A recent survey found that 93% of healthcare leaders view workplace safety and security as an essential or high priority, reflecting growing concern around workforce well-being, operational resilience, and emergency response preparedness.
That urgency is warranted. Workplace violence, behavioral health incidents, aggressive visitors, and other emergencies continue to challenge healthcare organizations nationwide. At the same time, workforce shortages and burnout have left many teams stretched thin, making preparation more important than ever.
With June marked as Safety Month, it’s an ideal time for healthcare leaders to evaluate whether their organization is truly prepared for an emergency—not just on paper, but in practice.
Here are seven questions healthcare organizations can ask as they work to mitigate violence in healthcare, increase preparedness and build a safer environment for staff, patients, and visitors.
How Often Should Healthcare Organizations Review Their Workplace Violence Prevention Plan?

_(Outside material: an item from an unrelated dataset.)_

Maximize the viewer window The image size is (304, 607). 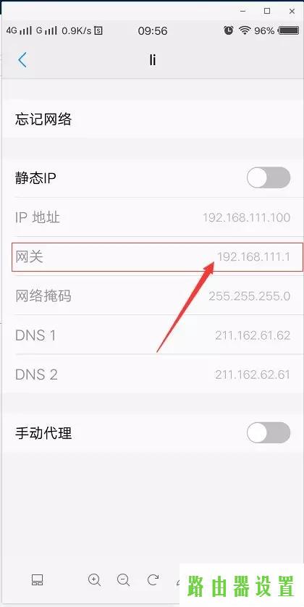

Every healthcare organization should have a documented workplace violence prevention plan. The more important question is whether that plan reflects today’s realities.
Workplace violence prevention programs should address:
- Risk assessment processes
- Incident reporting procedures
- Staff training requirements
- Emergency response protocols
- Post-incident support and follow-up
Healthcare workers remain among the professions most likely to experience workplace violence, and experts continue to emphasize organization-wide prevention strategies that go beyond compliance alone.
Safety Month is an excellent opportunity to review your plan, identify gaps, and ensure procedures remain relevant to current risks.
Questions to Ask:
- When was our violence prevention plan last updated?
- Have recent incidents revealed any new gaps or weaknesses?
- Are frontline staff proficient in response protocols and procedures?
How Can Healthcare Workers Quickly Get Help During an Emergency?
Emergency preparedness often focuses on policies and procedures. But in a crisis, response time is critical.
Whether facing an aggressive patient, escalating visitor, behavioral health emergency, or suspicious person, staff need a fast and reliable way to signal for help.
This is particularly important because physical incidents rarely occur without warning. Escalation often begins with verbal aggression, disruptive behavior, or other early indicators. The faster support can be mobilized, the greater the opportunity to intervene before an incident worsens.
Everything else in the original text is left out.